TASK DIRECTIONS :: A faithful copy of the whole listing is the goal. Match it exactly.

EXTRACTED MATERIAL ::
=-=-=
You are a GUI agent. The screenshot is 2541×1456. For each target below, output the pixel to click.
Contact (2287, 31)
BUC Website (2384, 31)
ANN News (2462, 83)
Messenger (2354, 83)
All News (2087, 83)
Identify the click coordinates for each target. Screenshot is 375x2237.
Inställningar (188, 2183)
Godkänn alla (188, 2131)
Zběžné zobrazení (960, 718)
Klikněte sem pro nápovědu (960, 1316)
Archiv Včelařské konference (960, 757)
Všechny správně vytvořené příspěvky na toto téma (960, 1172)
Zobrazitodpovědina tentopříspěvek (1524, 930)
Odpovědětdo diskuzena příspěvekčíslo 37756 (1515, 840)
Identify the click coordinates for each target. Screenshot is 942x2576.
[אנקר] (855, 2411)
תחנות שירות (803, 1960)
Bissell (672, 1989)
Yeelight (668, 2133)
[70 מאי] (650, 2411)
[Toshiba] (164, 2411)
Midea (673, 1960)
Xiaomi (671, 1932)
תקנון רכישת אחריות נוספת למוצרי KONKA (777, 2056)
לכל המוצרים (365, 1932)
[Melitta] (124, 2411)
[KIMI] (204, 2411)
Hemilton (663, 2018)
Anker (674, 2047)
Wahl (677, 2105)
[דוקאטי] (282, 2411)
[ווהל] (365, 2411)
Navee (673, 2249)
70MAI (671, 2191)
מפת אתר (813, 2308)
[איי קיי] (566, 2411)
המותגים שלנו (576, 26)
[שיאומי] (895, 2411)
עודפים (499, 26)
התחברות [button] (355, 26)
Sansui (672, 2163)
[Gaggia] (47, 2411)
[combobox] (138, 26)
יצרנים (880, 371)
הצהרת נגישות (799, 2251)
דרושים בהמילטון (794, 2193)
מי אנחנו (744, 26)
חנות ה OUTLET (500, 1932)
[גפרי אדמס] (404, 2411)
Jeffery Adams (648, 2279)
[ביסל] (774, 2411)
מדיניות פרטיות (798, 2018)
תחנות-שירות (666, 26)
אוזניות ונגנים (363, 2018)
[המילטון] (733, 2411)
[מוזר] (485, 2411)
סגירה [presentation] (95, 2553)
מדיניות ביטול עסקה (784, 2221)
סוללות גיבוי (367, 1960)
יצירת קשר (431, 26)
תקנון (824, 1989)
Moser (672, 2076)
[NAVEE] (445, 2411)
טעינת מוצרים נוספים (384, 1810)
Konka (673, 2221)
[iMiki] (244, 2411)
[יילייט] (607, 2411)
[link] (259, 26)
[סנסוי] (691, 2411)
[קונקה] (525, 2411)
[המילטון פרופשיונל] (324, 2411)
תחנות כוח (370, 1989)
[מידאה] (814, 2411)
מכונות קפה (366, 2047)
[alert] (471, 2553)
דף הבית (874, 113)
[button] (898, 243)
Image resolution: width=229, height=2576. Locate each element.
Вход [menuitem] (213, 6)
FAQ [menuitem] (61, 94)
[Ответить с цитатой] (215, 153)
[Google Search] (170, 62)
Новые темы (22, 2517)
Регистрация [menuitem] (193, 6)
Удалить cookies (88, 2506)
=-=-=
FINISHED TASK ::
You are a GUI agent. The screenshot is 2541×1456. For each target below, output the pixel to click.
Contact (2287, 31)
BUC Website (2384, 31)
ANN News (2462, 83)
Messenger (2354, 83)
All News (2087, 83)
Identify the click coordinates for each target. Screenshot is 375x2237.
Inställningar (188, 2183)
Godkänn alla (188, 2131)
Zběžné zobrazení (960, 718)
Klikněte sem pro nápovědu (960, 1316)
Archiv Včelařské konference (960, 757)
Všechny správně vytvořené příspěvky na toto téma (960, 1172)
Zobrazitodpovědina tentopříspěvek (1524, 930)
Odpovědětdo diskuzena příspěvekčíslo 37756 (1515, 840)
Identify the click coordinates for each target. Screenshot is 942x2576.
[אנקר] (855, 2411)
תחנות שירות (803, 1960)
Bissell (672, 1989)
Yeelight (668, 2133)
[70 מאי] (650, 2411)
[Toshiba] (164, 2411)
Midea (673, 1960)
Xiaomi (671, 1932)
תקנון רכישת אחריות נוספת למוצרי KONKA (777, 2056)
לכל המוצרים (365, 1932)
[Melitta] (124, 2411)
[KIMI] (204, 2411)
Hemilton (663, 2018)
Anker (674, 2047)
Wahl (677, 2105)
[דוקאטי] (282, 2411)
[ווהל] (365, 2411)
Navee (673, 2249)
70MAI (671, 2191)
מפת אתר (813, 2308)
[איי קיי] (566, 2411)
המותגים שלנו (576, 26)
[שיאומי] (895, 2411)
עודפים (499, 26)
התחברות [button] (355, 26)
Sansui (672, 2163)
[Gaggia] (47, 2411)
[combobox] (138, 26)
יצרנים (880, 371)
הצהרת נגישות (799, 2251)
דרושים בהמילטון (794, 2193)
מי אנחנו (744, 26)
חנות ה OUTLET (500, 1932)
[גפרי אדמס] (404, 2411)
Jeffery Adams (648, 2279)
[ביסל] (774, 2411)
מדיניות פרטיות (798, 2018)
תחנות-שירות (666, 26)
אוזניות ונגנים (363, 2018)
[המילטון] (733, 2411)
[מוזר] (485, 2411)
סגירה [presentation] (95, 2553)
מדיניות ביטול עסקה (784, 2221)
סוללות גיבוי (367, 1960)
יצירת קשר (431, 26)
תקנון (824, 1989)
Moser (672, 2076)
[NAVEE] (445, 2411)
טעינת מוצרים נוספים (384, 1810)
Konka (673, 2221)
[iMiki] (244, 2411)
[יילייט] (607, 2411)
[link] (259, 26)
[סנסוי] (691, 2411)
[קונקה] (525, 2411)
[המילטון פרופשיונל] (324, 2411)
תחנות כוח (370, 1989)
[מידאה] (814, 2411)
מכונות קפה (366, 2047)
[alert] (471, 2553)
דף הבית (874, 113)
[button] (898, 243)
Image resolution: width=229, height=2576. Locate each element.
Вход [menuitem] (213, 6)
FAQ [menuitem] (61, 94)
[Ответить с цитатой] (215, 153)
[Google Search] (170, 62)
Новые темы (22, 2517)
Регистрация [menuitem] (193, 6)
Удалить cookies (88, 2506)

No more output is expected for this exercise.